■ **How to complete this task**: Every record must appear in your reply exactly as written.

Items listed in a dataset

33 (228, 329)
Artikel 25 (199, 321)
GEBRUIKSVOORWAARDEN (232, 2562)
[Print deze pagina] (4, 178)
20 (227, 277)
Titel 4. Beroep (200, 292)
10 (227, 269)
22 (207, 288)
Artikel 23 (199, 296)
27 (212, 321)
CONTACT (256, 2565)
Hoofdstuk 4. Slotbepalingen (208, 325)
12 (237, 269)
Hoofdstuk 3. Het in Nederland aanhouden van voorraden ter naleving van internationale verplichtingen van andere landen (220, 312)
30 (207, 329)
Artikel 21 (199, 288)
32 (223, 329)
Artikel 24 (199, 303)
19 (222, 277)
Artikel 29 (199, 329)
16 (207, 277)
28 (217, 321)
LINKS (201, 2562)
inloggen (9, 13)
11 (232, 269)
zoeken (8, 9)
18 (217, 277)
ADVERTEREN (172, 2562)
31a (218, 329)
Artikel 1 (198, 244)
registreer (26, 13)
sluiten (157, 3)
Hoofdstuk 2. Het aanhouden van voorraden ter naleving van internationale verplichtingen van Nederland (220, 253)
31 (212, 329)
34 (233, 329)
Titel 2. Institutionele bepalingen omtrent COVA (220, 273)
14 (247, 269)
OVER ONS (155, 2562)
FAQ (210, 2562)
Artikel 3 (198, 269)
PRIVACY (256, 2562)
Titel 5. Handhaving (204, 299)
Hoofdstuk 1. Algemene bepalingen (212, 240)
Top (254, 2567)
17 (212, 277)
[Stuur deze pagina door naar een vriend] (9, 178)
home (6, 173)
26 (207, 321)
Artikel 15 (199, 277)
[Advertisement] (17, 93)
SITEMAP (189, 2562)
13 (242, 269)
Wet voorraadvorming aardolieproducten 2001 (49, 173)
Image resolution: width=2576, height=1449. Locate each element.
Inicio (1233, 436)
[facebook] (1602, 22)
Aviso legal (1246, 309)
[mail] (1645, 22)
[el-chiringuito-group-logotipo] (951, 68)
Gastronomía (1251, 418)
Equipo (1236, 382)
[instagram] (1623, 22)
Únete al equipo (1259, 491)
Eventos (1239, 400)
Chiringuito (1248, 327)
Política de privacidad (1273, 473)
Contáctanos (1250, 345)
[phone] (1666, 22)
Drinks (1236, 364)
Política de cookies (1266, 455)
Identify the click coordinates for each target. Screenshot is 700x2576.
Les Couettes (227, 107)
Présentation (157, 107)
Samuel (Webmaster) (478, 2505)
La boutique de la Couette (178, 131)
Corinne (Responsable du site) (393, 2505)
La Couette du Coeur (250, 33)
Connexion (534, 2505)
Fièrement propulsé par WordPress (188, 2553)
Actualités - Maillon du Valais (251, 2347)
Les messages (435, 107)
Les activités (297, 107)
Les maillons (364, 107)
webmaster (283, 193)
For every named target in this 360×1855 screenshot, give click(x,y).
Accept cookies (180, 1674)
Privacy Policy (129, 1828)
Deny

■ **Exercise result**:
33 (228, 329)
Artikel 25 (199, 321)
GEBRUIKSVOORWAARDEN (232, 2562)
[Print deze pagina] (4, 178)
20 (227, 277)
Titel 4. Beroep (200, 292)
10 (227, 269)
22 (207, 288)
Artikel 23 (199, 296)
27 (212, 321)
CONTACT (256, 2565)
Hoofdstuk 4. Slotbepalingen (208, 325)
12 (237, 269)
Hoofdstuk 3. Het in Nederland aanhouden van voorraden ter naleving van internationale verplichtingen van andere landen (220, 312)
30 (207, 329)
Artikel 21 (199, 288)
32 (223, 329)
Artikel 24 (199, 303)
19 (222, 277)
Artikel 29 (199, 329)
16 (207, 277)
28 (217, 321)
LINKS (201, 2562)
inloggen (9, 13)
11 (232, 269)
zoeken (8, 9)
18 (217, 277)
ADVERTEREN (172, 2562)
31a (218, 329)
Artikel 1 (198, 244)
registreer (26, 13)
sluiten (157, 3)
Hoofdstuk 2. Het aanhouden van voorraden ter naleving van internationale verplichtingen van Nederland (220, 253)
31 (212, 329)
34 (233, 329)
Titel 2. Institutionele bepalingen omtrent COVA (220, 273)
14 (247, 269)
OVER ONS (155, 2562)
FAQ (210, 2562)
Artikel 3 (198, 269)
PRIVACY (256, 2562)
Titel 5. Handhaving (204, 299)
Hoofdstuk 1. Algemene bepalingen (212, 240)
Top (254, 2567)
17 (212, 277)
[Stuur deze pagina door naar een vriend] (9, 178)
home (6, 173)
26 (207, 321)
Artikel 15 (199, 277)
[Advertisement] (17, 93)
SITEMAP (189, 2562)
13 (242, 269)
Wet voorraadvorming aardolieproducten 2001 (49, 173)
Image resolution: width=2576, height=1449. Locate each element.
Inicio (1233, 436)
[facebook] (1602, 22)
Aviso legal (1246, 309)
[mail] (1645, 22)
[el-chiringuito-group-logotipo] (951, 68)
Gastronomía (1251, 418)
Equipo (1236, 382)
[instagram] (1623, 22)
Únete al equipo (1259, 491)
Eventos (1239, 400)
Chiringuito (1248, 327)
Política de privacidad (1273, 473)
Contáctanos (1250, 345)
[phone] (1666, 22)
Drinks (1236, 364)
Política de cookies (1266, 455)
Identify the click coordinates for each target. Screenshot is 700x2576.
Les Couettes (227, 107)
Présentation (157, 107)
Samuel (Webmaster) (478, 2505)
La boutique de la Couette (178, 131)
Corinne (Responsable du site) (393, 2505)
La Couette du Coeur (250, 33)
Connexion (534, 2505)
Fièrement propulsé par WordPress (188, 2553)
Actualités - Maillon du Valais (251, 2347)
Les messages (435, 107)
Les activités (297, 107)
Les maillons (364, 107)
webmaster (283, 193)
For every named target in this 360×1855 screenshot, give click(x,y).
Accept cookies (180, 1674)
Privacy Policy (129, 1828)
Deny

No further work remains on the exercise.